Nothing is more important than a healthy planet. Nothing. When a candidate for high office calls climate change a hoax, move on. Do the same with “down-ballot” candidates and political parties that tap dance around the question. This election is about reality.
Presidents, senators, justices, and generals have spoken lines they attribute to Alexis de Tocqueville during his visit to America in 1831. “America is great because she is good, and if America ceases to be good, America will cease to be great.” Facing the sin of slavery, James Russell Lowell wrote the poem that became the lyric of a hymn on which I was a raised. “Once to every man and nation, in the strife of truth with falsehood, comes the moment to decide….” This is a moment like that.
Looking for a Foothold
In time, God help us, the divisions among the American electorate will be healed. Yet, before there is healing, is a common weariness that crosses all lines of difference. Nobel Laureate Albert Camus described our situation when he wrote under the dark cloud that swept over the world in the 1930 and ’40s. Camus’s insight into the experience provides insight into how the absence of any foothold produced suffering in a period similar to ours
“The modern mind is in complete disarray,” wrote Camus. “Knowledge has stretched itself to the point where neither the world nor our intelligence can find a foothold. It is a fact that we are suffering from nihilism.”
The Sum of Your Choices

“Life is the sum of your choices.”
Albert Camus
The sum of our choices in this election will be who we are, and will determine what America will become. Votes for candidates and parties that substitute greatness for goodness, while avoiding or denying climate change, are votes against the future.

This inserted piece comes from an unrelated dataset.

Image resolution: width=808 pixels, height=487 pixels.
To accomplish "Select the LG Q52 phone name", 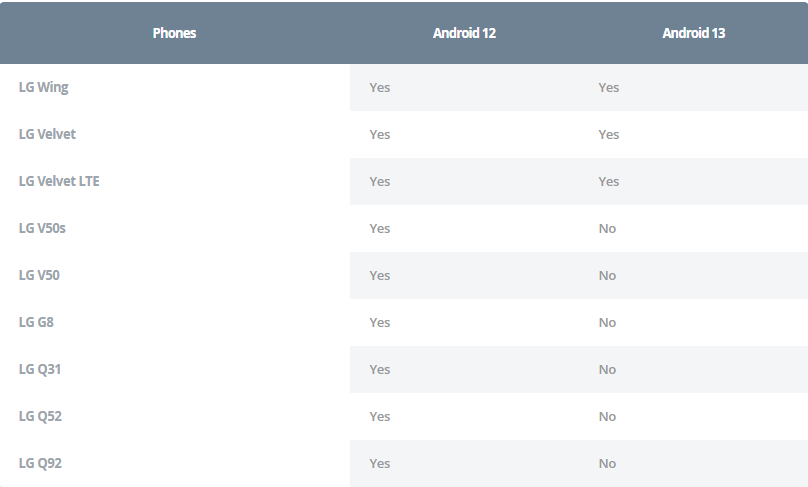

Vote like life your life, your children’s and grandchildren’s depend on it, because it does.
Gordon C. Stewart, public theologian, author of Be Still! Departure from Collective Madness (2017, Wipf and Stock), Brooklyn Park, MN, October 10, 2024.
Your post is so important. While those of us who are of a certain age may not see the final catastrophic impact, it’s ours to weep for what we have done and what we continue in many ways to deny. But the burden on our children and their families is horrific, as Dr. Morales tells us through his own tears. We have to do more than pray or speak of our horror and fear; but what? Is it too late? Sleep escapes me nightly and when I do sleep, it is a troubled miasma, stinking of anxiety and guilt. Thank you for a clear call to awareness. Keep writing, please.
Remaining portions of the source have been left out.